We believe that we should treat your data as if it were ours – because of our philosophy we are already well on the road to conforming to the spirit of the legislation to begin with.
Even if a company uses data legitimately there is still a lot of work to do around the GDPR to review existing privacy policies, to review and update users access to any data that may be held about them, essentially making it easier for us all to see what data is held, where it is held and why it is held.
Here at Ken Clarke Ltd T/A Ossett Tyre House we take our responsibility for your personal data with the utmost seriousness.
We never share your details with third parties without your permission and we never have, nor ever will sell your data to anyone.

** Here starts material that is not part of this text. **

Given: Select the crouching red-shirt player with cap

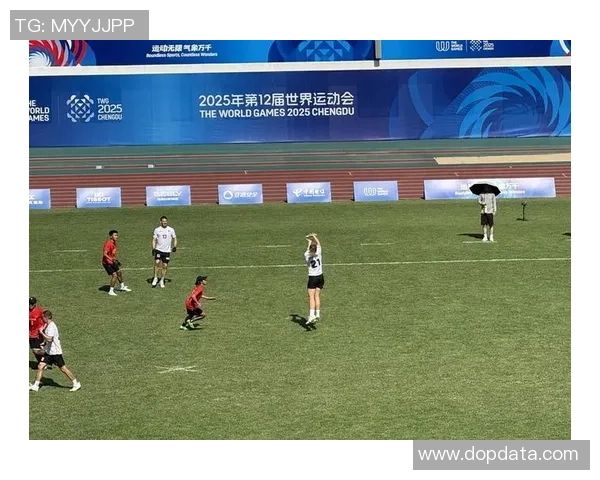Looking at the screenshot, I should [x=197, y=303].
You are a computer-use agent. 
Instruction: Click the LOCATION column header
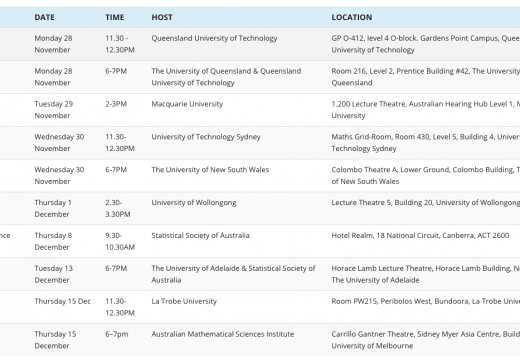pyautogui.click(x=352, y=17)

The GDPR defines what your personal data is, and this is the key, the law now recognises that this is your information and as such you can have much greater say in who is able to keep
It covers your name, email, address, phone number, financial data such as your credit card details, age, behavioural information, usernames and much more.

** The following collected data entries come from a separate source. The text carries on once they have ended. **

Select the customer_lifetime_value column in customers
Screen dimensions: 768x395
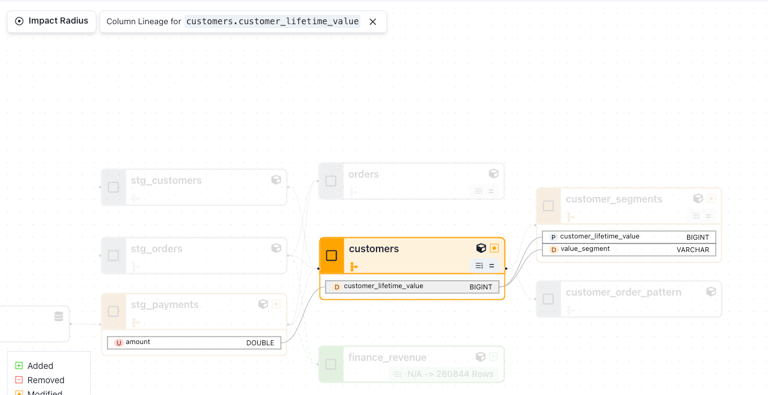click(x=412, y=287)
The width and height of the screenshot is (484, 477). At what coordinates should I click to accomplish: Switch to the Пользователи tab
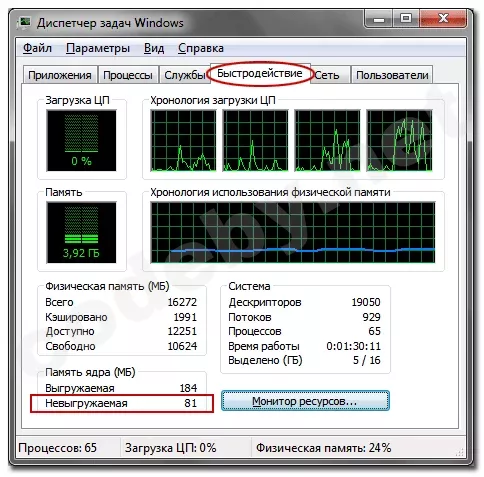coord(392,75)
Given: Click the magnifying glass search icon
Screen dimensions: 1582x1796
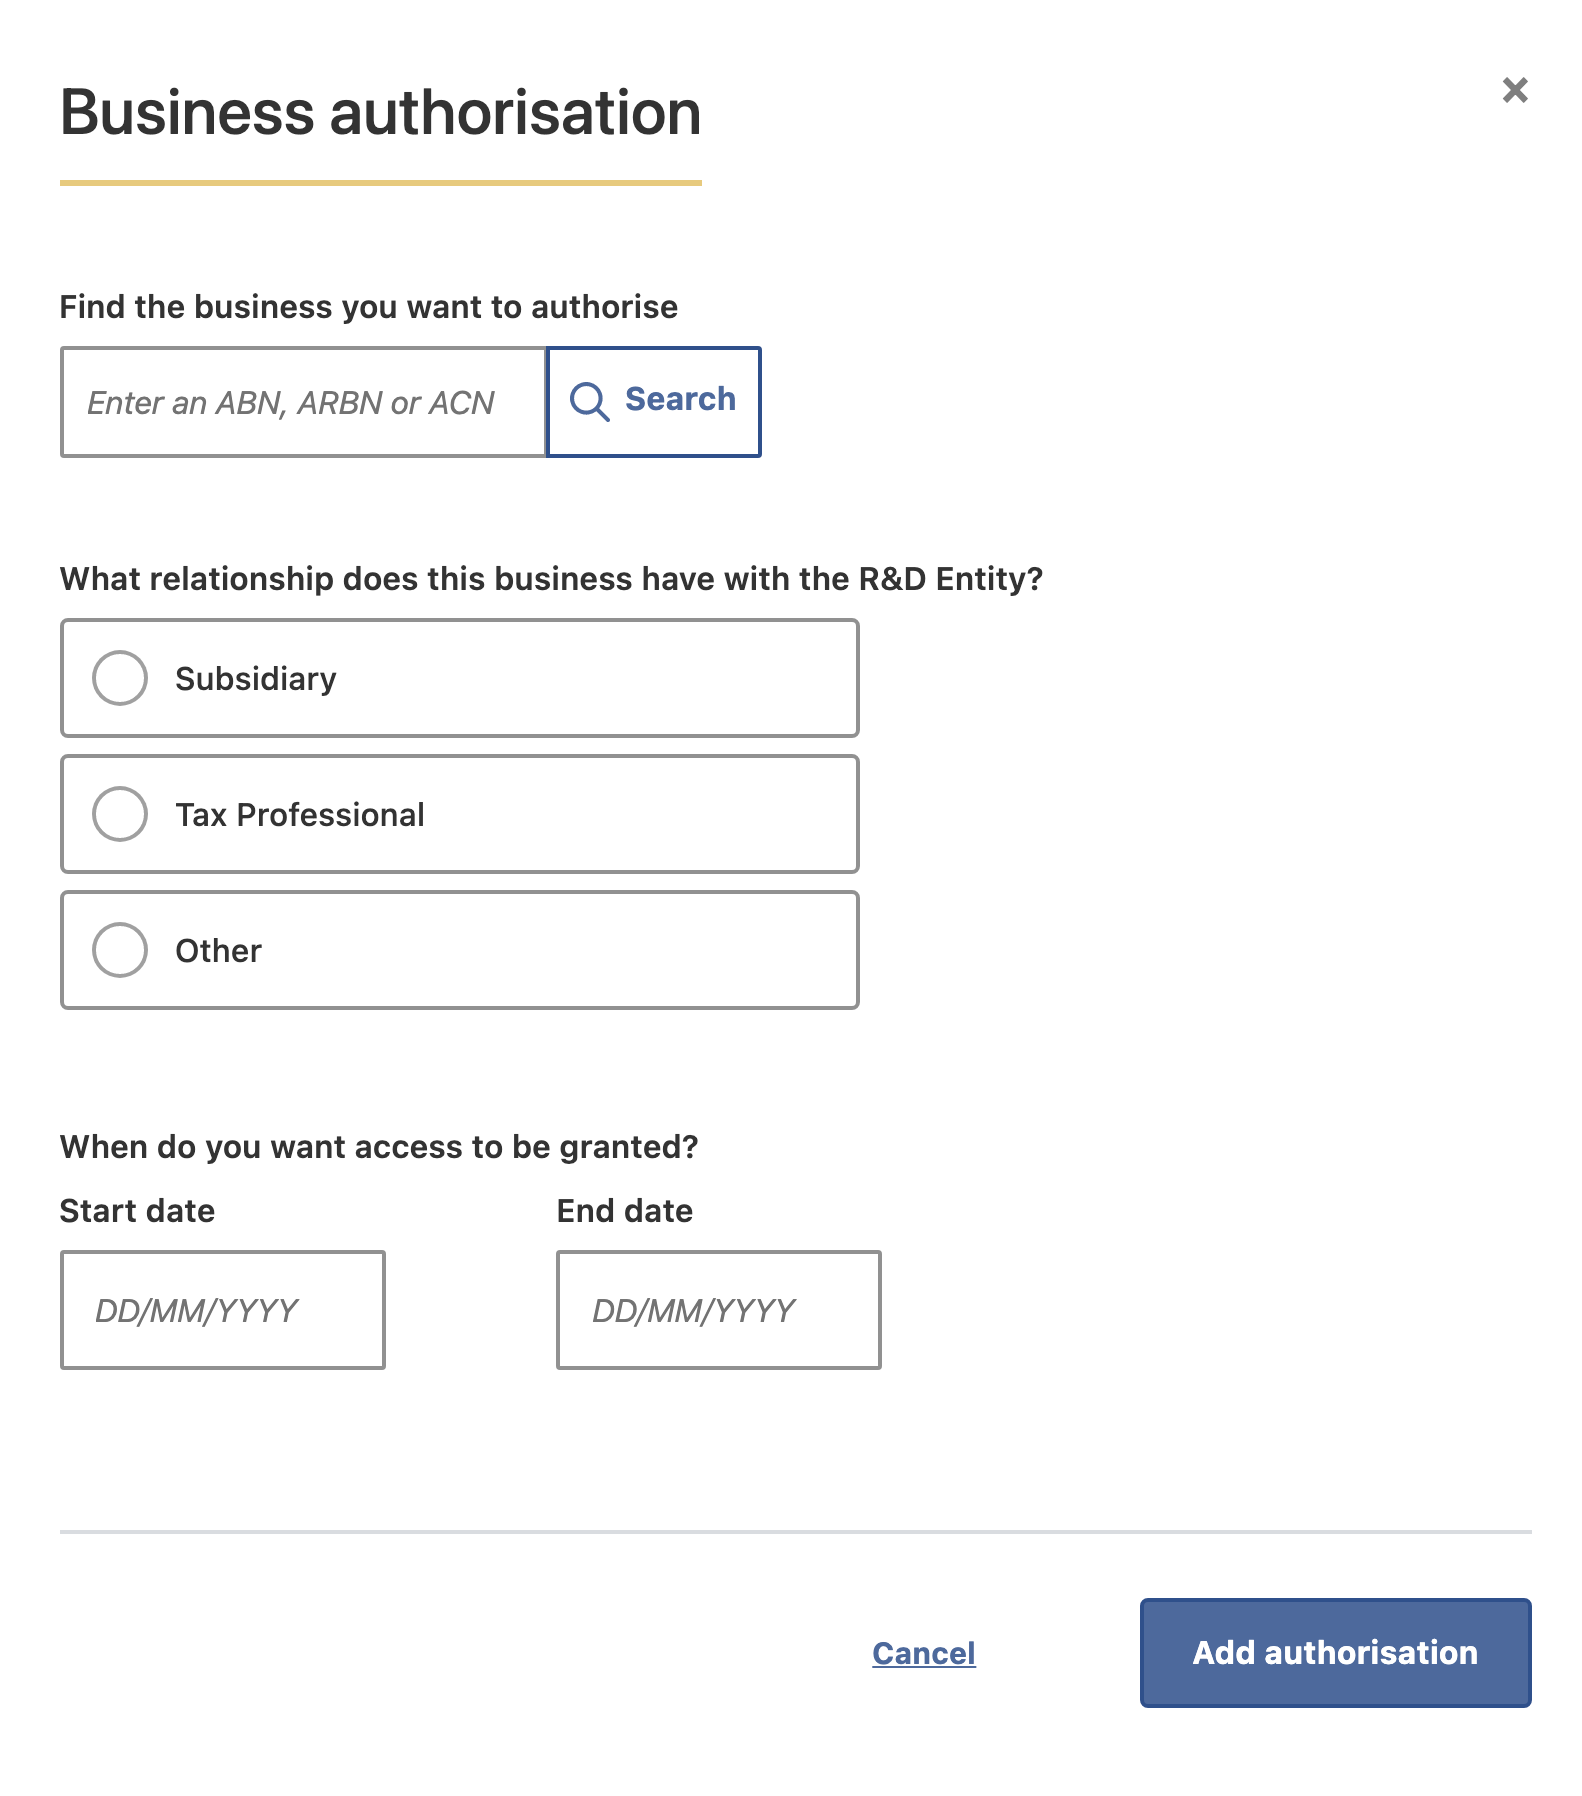Looking at the screenshot, I should coord(589,402).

We have responsibility firstly for the data that we collect from you, our direct client, and secondly for the data that you may collect and pass to us about your clients.
Any newsletter & email campaigns will always be opt-in and this will be the case going forward.

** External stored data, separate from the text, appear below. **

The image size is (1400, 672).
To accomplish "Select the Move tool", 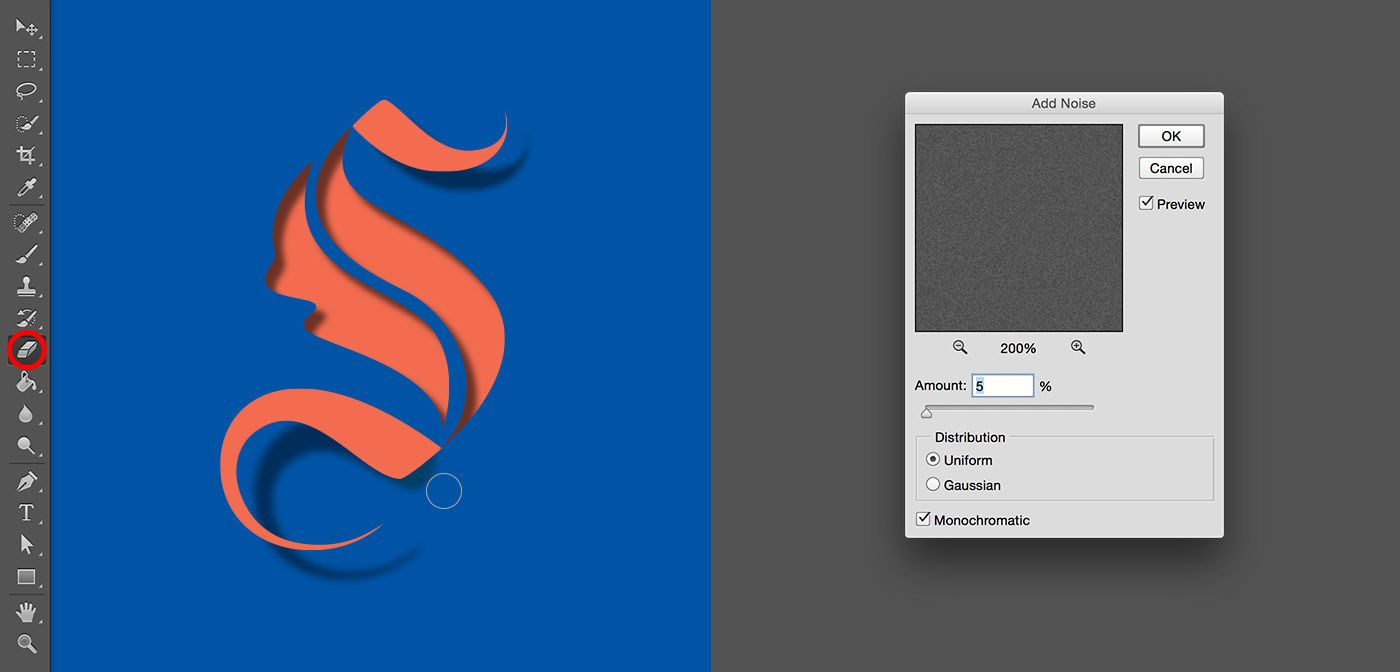I will point(26,28).
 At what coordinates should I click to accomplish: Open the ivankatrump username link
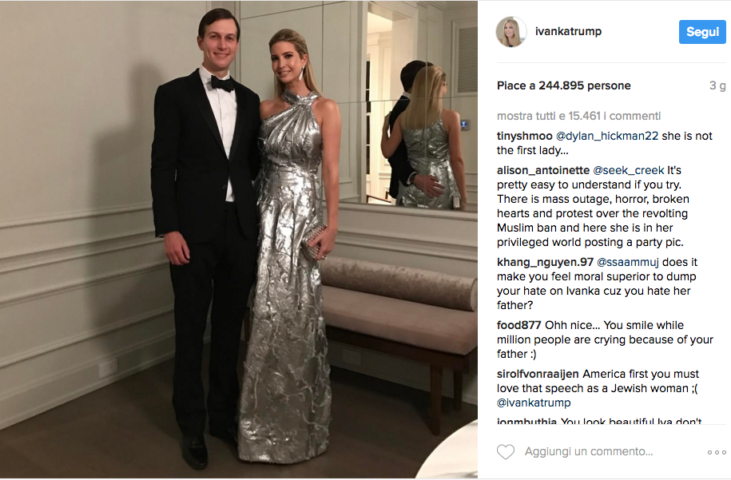click(568, 31)
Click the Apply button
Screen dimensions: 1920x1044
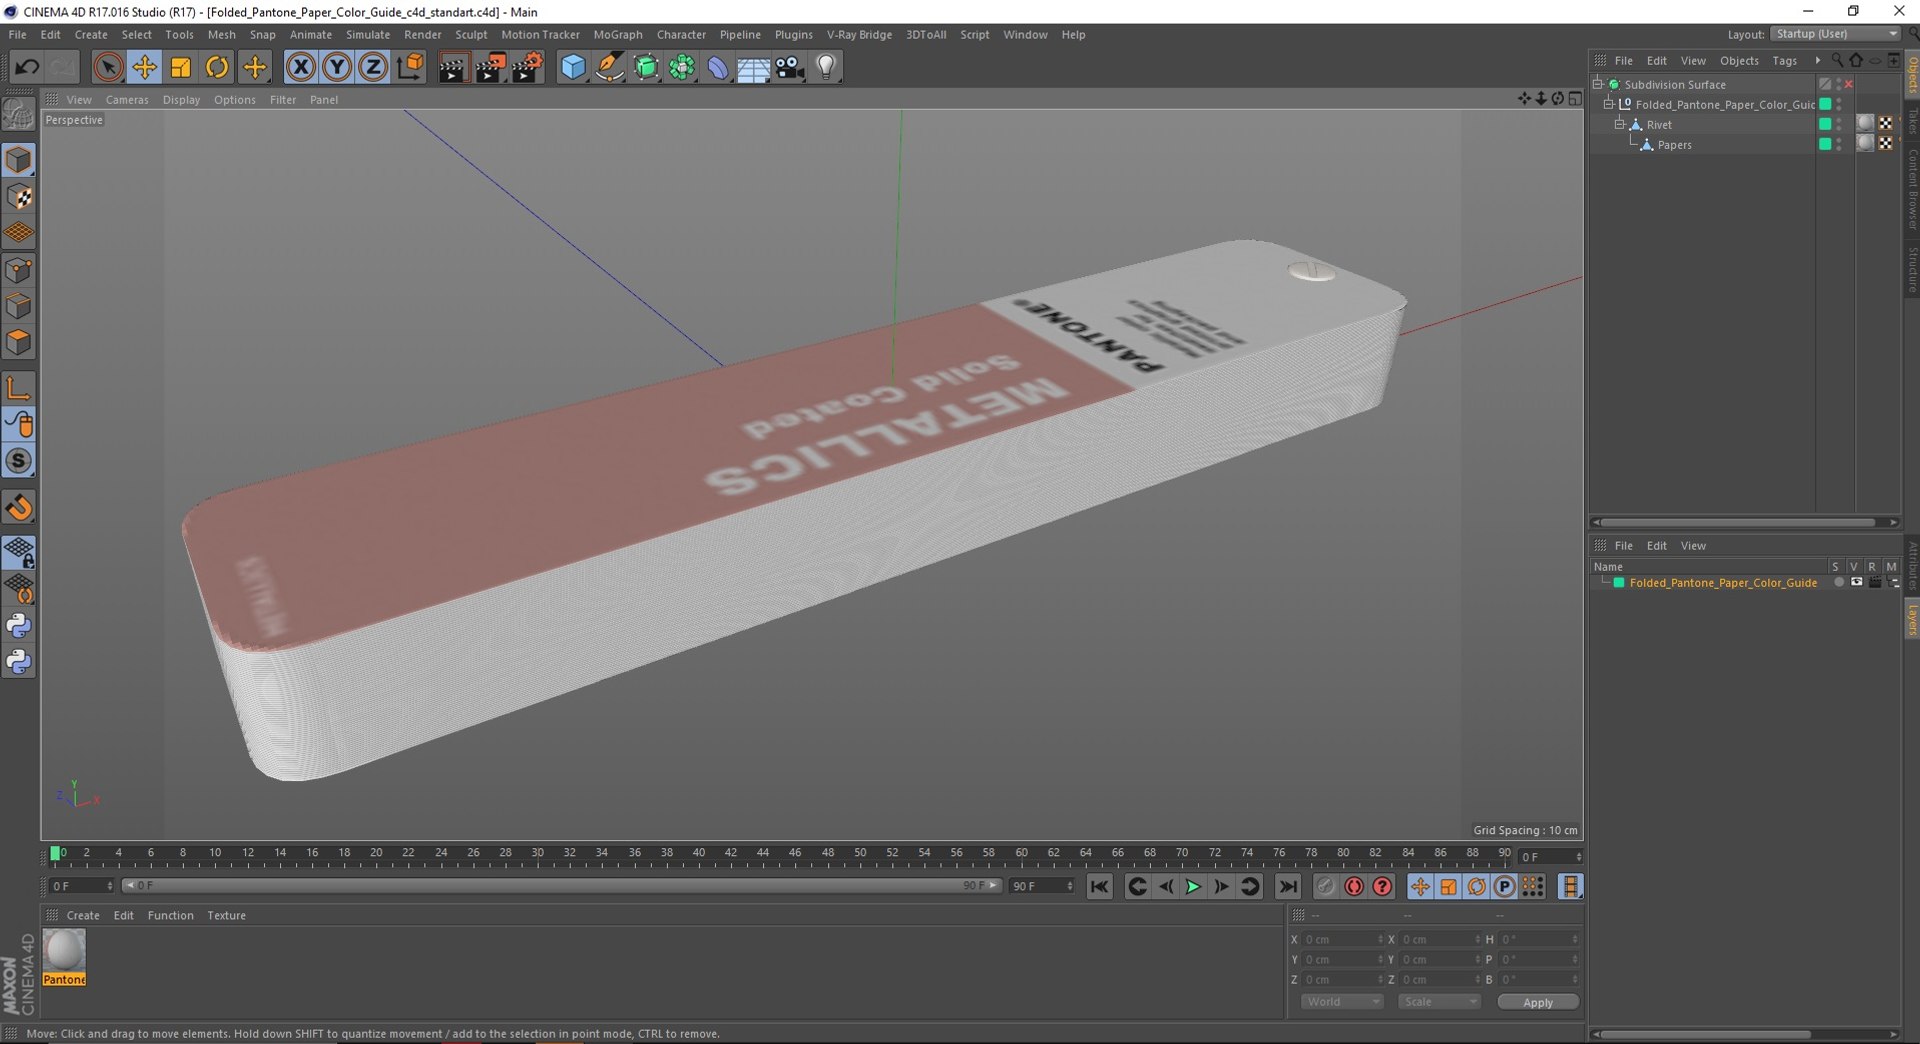click(x=1537, y=1002)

We rely on your consent to send marketing mailers and we will ensure there is always the option to unsubscribe in all marketing emails that we may send.
We will only collect the minimal data to process your order or enquiry; names, addresses, delivery phone number so that goods or engineers can get to you.
We collect your email address to let you have up-to-date information about order processing, we may pass this on to a third party couriers depending so that they can keep you informed you of whereabouts your delivery is in their network.
We don’t use any of the data for profiling and nor do not sell it to anyone.
Google & Web Analytics
We use website analytics on our website to collect very basic information such as the device our visitors use, browser versions etc so we can use this for future website development. We can also see how visitors “flow” through the website in an effort to understand how we can make the user journey as easy as possible as the site is developed.
Your right to disappear !
Under the GDPR you have the right to be forgotten, in effect this means that all of your data has to be deleted by the person holding it and they can never use it again.
There may be exceptions to this, for instance our legal obligation to keep business records such as invoices to comply with financial and tax legislation. We are developing our internal systems to make it simple for you to make this request and simple for us to process this. More information will be available on our GDPR web page by end of May. We will also be able to provide you with a copy of any data we hold on you.
We are only a relatively a small company so having just one person as the privacy officer is not really going to be practical.
We have assigned a team of people to consider and implement the GDPR and going forward it will be maintained by all staff with requests for information being looked after by Steve Pugh.
Well, there has been an awful lot to check through and for us to be mindful of, in truth though, much of the activity is now already in place. Should there be any amendments or future requirements we will list them on this page and inform you in the usual way.